The Buffalo Skinners is the sixth studio album by the Scottish band Big Country, which was released in 1993. Two songs, "We're Not In Kansas" and "Ships", are re-recordings of songs from their previous album. The difference is more noticeable on "Ships" which features heavy use of guitars (in contrast to the guitar-free 1991 version). The album featured two UK top 30 hits, "Alone" (No. 24) and "Ships" (No. 29).

In 2020, Cherry Red Records released a deluxe box-set Out Beyond the River: The Compulsion Years which featured an expanded version of the original album augmented with bonus tracks and the previously released live album Without the Aid of a Safety Net.
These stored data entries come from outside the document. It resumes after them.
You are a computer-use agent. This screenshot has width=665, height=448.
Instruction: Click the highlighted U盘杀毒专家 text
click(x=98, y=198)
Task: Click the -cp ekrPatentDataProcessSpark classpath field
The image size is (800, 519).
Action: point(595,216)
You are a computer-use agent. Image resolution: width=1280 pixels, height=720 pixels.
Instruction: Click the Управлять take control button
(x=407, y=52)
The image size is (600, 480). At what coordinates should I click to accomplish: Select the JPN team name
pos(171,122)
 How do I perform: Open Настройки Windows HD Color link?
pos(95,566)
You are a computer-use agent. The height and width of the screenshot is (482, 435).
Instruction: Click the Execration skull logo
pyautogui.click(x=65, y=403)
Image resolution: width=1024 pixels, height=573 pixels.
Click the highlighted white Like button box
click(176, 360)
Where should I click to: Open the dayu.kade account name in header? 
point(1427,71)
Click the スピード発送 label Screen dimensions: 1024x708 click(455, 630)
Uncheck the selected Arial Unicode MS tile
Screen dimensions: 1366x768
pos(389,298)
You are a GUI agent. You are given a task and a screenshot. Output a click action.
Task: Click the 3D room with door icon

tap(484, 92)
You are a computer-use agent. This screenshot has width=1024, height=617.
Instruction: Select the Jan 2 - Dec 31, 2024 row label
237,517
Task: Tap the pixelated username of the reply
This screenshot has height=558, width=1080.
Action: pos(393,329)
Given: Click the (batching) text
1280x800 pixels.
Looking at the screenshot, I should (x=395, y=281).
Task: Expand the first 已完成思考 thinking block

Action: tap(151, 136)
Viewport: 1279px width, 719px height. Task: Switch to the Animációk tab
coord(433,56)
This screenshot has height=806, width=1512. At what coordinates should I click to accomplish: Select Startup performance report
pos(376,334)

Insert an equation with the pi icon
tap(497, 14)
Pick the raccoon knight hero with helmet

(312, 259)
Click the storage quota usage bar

The set also included a DVD with highlights from the Glasgow Barrowlands concert and promo videos for "Ships" and "Alone". The set is housed in a clamshell box.

Background
After the disappointing sales of their 1991 album No Place Like Home, Big Country were dropped by their label, Phonogram. The band decided to split up, but a couple of weeks later lead vocalist and guitarist Stuart Adamson phoned guitarist Bruce Watson to suggest the band give things another go, and in turn he and bassist Tony Butler agreed to reunite. The band were quickly signed to Compulsion by the label's boss Chris Hughes, who as an A&R man, had originally signed the band to Phonogram in 1982. They recorded The Buffalo Skinners as a trio alongside session drummer Simon Phillips.

In a 1993 interview with Sunday Life, Watson revealed that both Peace in Our Time and No Place Like Home (1991) were "stodgy affairs aimed at the American market" and a compromise to meet with Phonogram's commercial expectations for the band. Watson said, "Now we're back to doing what we do best – being Big Country. The new album is what we are about – we produced it ourselves and are really proud of it." In an interview with The Lennox Herald, Adamson said, "We decided to produce ourselves because ultimately we know what kind of sound we're looking for. In terms of the spirit and commitment this is the best record we've made since the first two. We were told [by Compulsion] just to go in, record it and get over what we wanted musically."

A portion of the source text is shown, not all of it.